De forse remming is door de bestuurder van de Tesla ingezet door middel van bediening van het rempedaal. Uit de camerabeelden blijkt dat er ten behoeve van de verkeerssituatie geen
noodzaak was om een remming in te zetten. Uit analyse van de geregistreerde data van de Event Data Recorder kan worden opgemaakt dat de Tesla vijf seconden voor de botsing nog met een snelheid van 91 kilometer per uur reed. De Tesla wordt vervolgens volledig tot stilstand gebracht. 0,4 seconden voor de botsing is een voertuigsnelheid van 0 kilometer per uur geregistreerd (volledige stilstand). [11] Oftewel, de Tesla is in 4,6 seconden van 91 km/uur naar 0 teruggebracht door bediening van de rem. [12]
[slachtoffer 1] heeft ten gevolge van het ongeval onder meer het volgende letsel opgelopen: meerdere ribbreuken, bekkenbreuken, een breuk in het heiligbeen, breuken in twee rugwervels, een breuk van de schedel, een breuk van het rechter jukbeen met een bloeduitstorting in de oogkas en een breuk van de neus. [13] Zij is tweemaal geopereerd aan haar bekken waarbij een schroeffixatie heeft plaatsgevonden. [14]

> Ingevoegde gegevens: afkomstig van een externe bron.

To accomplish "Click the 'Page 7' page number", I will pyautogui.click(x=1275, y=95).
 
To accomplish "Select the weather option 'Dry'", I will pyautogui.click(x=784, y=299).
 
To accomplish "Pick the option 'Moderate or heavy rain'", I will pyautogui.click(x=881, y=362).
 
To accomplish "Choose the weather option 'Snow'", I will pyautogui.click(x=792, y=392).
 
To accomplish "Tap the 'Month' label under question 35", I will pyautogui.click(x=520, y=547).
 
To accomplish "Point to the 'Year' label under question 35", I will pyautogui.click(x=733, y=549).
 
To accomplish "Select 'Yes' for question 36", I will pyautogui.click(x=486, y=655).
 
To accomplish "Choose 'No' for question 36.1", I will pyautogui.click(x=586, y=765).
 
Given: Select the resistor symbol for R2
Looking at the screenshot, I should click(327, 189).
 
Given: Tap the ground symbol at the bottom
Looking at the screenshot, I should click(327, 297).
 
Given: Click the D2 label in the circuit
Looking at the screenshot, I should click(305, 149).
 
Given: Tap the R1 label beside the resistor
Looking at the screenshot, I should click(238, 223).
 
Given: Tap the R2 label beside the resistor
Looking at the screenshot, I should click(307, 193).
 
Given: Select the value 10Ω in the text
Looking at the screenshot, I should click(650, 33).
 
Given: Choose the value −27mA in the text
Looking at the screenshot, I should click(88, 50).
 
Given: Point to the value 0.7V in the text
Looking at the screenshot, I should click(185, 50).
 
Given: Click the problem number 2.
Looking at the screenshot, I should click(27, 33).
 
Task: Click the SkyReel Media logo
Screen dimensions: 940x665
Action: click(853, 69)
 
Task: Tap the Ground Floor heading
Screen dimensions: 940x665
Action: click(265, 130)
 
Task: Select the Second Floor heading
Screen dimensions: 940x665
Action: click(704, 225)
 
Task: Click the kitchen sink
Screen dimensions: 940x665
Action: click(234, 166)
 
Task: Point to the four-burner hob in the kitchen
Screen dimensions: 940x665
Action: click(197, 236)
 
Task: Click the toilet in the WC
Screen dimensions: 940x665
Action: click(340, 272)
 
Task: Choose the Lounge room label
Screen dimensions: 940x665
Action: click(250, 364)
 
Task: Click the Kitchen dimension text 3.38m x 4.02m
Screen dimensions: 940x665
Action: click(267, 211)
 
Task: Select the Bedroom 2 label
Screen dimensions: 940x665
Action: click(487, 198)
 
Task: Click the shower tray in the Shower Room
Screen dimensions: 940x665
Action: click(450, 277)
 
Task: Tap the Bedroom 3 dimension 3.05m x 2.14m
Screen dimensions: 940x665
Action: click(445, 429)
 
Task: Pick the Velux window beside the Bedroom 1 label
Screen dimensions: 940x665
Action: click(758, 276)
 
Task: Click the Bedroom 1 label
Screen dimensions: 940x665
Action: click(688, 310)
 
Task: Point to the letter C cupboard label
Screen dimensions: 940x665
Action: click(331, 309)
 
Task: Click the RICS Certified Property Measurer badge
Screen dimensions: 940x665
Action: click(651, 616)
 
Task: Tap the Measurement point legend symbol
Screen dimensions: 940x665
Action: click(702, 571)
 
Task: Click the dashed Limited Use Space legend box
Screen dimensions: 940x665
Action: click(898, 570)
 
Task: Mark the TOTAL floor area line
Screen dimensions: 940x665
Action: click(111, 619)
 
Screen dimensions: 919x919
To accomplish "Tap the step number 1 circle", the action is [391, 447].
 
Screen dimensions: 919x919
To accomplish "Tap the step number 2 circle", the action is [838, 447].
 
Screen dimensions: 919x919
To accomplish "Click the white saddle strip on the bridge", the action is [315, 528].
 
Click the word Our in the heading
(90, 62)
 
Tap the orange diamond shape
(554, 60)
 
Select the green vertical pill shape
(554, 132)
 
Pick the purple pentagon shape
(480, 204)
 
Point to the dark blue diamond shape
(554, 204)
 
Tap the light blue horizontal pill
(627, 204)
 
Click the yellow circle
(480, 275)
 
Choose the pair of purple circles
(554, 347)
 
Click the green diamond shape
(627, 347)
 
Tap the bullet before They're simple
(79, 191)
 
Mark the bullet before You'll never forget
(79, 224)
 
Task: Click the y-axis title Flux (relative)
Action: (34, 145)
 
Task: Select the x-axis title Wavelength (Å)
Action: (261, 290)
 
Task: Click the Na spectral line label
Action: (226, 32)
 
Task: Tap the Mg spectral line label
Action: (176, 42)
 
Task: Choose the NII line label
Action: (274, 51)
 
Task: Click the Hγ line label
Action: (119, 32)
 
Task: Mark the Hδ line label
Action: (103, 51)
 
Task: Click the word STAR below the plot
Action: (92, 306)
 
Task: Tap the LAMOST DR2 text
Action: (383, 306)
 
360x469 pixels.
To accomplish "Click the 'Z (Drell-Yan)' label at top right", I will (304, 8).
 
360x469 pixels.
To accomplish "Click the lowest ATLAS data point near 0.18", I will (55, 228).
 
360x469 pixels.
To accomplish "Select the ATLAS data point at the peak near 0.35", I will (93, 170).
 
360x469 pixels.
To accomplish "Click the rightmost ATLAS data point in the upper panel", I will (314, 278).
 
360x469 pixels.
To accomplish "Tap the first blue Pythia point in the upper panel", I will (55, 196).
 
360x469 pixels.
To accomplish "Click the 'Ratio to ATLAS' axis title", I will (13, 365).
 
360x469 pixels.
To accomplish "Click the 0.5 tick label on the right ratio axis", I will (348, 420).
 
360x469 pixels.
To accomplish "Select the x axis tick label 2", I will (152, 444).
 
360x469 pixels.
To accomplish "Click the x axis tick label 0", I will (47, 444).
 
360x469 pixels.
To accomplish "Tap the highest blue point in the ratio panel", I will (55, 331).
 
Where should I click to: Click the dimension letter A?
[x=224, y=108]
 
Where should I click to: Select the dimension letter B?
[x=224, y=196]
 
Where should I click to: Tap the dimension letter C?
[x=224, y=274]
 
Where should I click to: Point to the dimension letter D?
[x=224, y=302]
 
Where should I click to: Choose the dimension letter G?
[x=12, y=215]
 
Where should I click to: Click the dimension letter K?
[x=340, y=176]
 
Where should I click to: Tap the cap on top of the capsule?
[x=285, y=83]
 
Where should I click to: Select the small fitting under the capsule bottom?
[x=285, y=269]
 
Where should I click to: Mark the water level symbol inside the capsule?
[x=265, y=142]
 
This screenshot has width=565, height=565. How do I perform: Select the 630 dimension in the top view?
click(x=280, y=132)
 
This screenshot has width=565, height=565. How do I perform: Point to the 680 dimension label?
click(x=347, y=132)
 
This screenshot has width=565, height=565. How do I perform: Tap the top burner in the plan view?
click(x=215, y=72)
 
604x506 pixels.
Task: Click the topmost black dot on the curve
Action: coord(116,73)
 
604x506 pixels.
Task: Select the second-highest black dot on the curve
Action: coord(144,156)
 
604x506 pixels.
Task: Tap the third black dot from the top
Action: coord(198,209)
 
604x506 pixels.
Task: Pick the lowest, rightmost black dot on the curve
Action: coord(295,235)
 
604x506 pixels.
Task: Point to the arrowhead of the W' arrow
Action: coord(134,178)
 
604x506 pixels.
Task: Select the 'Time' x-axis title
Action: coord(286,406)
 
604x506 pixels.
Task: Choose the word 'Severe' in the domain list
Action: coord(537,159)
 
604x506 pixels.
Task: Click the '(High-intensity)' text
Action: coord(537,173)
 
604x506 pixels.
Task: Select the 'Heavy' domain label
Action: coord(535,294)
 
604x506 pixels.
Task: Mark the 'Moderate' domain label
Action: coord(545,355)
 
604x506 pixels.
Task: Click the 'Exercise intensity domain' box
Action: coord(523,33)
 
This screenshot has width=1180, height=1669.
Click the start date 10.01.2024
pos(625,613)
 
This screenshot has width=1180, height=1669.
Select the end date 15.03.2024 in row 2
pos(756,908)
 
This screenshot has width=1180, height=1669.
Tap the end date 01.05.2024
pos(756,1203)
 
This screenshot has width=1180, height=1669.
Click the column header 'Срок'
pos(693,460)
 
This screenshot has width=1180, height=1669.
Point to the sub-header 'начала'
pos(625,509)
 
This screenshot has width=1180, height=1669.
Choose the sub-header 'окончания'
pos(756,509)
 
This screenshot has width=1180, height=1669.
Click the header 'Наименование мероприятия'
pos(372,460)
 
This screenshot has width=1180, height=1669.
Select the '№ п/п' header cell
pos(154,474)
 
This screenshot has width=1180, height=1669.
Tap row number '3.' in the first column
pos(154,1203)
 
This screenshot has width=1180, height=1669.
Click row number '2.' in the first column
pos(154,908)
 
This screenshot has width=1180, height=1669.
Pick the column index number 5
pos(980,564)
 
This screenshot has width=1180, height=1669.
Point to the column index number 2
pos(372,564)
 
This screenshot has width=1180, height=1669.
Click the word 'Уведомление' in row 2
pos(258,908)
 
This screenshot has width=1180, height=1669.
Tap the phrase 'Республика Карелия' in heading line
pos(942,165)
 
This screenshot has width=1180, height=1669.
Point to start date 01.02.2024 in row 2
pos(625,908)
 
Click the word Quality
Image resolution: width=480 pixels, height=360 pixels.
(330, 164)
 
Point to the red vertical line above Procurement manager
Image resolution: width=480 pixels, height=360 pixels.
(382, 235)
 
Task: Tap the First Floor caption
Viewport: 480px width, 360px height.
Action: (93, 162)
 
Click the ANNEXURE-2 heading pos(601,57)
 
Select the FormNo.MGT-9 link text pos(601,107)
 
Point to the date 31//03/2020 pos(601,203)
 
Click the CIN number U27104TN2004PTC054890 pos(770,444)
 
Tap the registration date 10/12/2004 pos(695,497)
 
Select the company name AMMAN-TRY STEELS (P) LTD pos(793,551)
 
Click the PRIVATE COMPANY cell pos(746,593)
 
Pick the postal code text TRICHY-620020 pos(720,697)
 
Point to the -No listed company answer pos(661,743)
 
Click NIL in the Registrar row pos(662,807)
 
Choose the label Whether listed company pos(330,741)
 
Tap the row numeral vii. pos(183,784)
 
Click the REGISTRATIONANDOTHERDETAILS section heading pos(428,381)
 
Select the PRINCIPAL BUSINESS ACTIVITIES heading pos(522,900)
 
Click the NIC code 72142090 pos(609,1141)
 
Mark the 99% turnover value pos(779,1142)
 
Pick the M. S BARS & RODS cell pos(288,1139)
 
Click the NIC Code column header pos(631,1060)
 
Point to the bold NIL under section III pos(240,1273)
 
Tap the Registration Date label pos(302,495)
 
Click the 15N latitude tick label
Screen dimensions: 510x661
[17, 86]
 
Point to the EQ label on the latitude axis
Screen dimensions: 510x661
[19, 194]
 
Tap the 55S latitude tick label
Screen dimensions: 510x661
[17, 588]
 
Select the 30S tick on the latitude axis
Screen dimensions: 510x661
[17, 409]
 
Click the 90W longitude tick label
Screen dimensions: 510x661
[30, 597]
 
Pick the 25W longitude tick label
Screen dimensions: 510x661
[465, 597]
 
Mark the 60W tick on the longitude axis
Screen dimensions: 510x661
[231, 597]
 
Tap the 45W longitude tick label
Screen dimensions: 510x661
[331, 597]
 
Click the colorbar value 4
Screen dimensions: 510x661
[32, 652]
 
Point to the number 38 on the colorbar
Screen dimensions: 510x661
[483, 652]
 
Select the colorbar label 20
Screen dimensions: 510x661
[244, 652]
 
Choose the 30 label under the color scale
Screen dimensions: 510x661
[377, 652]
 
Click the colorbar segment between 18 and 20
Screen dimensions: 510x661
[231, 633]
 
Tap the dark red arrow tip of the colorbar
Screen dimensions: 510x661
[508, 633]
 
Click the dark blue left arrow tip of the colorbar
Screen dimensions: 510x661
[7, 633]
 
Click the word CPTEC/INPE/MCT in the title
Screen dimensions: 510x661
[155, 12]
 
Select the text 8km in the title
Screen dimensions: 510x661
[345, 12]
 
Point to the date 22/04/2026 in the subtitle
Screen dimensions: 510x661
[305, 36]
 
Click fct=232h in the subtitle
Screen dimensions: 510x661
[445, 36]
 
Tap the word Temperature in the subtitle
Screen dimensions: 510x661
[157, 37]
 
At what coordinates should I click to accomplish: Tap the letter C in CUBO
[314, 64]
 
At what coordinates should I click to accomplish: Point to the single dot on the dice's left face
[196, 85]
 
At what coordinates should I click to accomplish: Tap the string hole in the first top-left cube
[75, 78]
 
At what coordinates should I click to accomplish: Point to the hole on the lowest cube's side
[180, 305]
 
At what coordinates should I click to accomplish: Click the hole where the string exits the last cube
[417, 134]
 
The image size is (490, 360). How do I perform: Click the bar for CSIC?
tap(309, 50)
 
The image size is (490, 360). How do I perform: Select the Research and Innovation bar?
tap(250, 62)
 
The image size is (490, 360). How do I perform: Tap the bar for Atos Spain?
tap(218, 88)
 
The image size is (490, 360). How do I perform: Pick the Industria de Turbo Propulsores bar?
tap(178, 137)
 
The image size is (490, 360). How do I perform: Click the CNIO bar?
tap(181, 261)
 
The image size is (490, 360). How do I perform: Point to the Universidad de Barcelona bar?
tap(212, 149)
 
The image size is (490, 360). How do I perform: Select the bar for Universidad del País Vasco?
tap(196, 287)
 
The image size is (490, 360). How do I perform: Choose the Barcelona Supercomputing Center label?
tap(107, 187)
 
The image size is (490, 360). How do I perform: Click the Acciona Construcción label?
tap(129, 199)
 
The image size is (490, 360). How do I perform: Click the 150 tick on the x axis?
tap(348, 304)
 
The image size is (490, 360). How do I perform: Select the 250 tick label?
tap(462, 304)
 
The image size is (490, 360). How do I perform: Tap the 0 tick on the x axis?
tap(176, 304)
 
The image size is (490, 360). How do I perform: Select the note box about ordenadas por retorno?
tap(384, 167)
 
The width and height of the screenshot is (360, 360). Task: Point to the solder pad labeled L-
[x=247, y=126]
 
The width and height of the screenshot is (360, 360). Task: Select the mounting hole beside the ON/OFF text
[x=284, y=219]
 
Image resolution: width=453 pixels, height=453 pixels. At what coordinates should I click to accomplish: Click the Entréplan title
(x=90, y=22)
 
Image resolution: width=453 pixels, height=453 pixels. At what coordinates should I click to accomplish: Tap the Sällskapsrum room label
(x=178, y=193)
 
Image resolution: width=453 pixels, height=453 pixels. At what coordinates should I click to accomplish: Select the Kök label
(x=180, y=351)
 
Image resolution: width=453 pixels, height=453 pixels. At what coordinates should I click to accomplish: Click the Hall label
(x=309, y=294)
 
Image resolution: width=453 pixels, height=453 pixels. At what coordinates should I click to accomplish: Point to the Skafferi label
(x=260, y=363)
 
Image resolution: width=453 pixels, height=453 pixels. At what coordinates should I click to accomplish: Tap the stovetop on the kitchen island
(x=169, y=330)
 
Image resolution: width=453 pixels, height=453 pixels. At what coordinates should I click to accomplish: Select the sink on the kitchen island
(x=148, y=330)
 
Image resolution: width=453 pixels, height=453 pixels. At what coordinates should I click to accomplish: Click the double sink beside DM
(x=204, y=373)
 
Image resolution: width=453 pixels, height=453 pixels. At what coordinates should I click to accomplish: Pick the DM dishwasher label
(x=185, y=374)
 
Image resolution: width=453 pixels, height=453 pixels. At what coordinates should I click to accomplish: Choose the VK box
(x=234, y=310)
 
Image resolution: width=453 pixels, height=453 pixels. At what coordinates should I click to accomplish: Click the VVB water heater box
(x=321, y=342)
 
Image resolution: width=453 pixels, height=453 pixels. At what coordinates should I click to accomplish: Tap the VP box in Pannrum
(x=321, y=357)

[slachtoffer 2] heeft ten gevolge van het ongeval onder meer het volgende letsel opgelopen: breuken in twee ribben, een breuk in het borstbeen, meerdere losliggende elementen in de kaak (kroon- en wortelbreuk) en een scheurwond in de rechter knie. [15]
Bewijsoverwegingen
Schuld van verdachte
De rechtbank moet beoordelen of verdachte zich zodanig heeft gedragen dat een aan zijn schuld te wijten verkeersongeval heeft plaatsgevonden. De meest verstrekkende schuldvorm die aan de verdachte ten laste is gelegd, is roekeloosheid. Of sprake is van roekeloosheid wordt, gelet op artikel 175, tweede lid, en artikel 5a van de Wegenverkeerswet 1994 (hierna: WVW), beoordeeld aan de hand van vier criteria. De rechtbank dient te beoordelen of verdachte (a) de verkeersregels heeft geschonden, (b) of hij dat in ernstige mate heeft gedaan, (c) of hij dat opzettelijk heeft gedaan en (d) of daardoor gevaar was te duchten voor zwaar lichamelijk letsel of het leven van anderen.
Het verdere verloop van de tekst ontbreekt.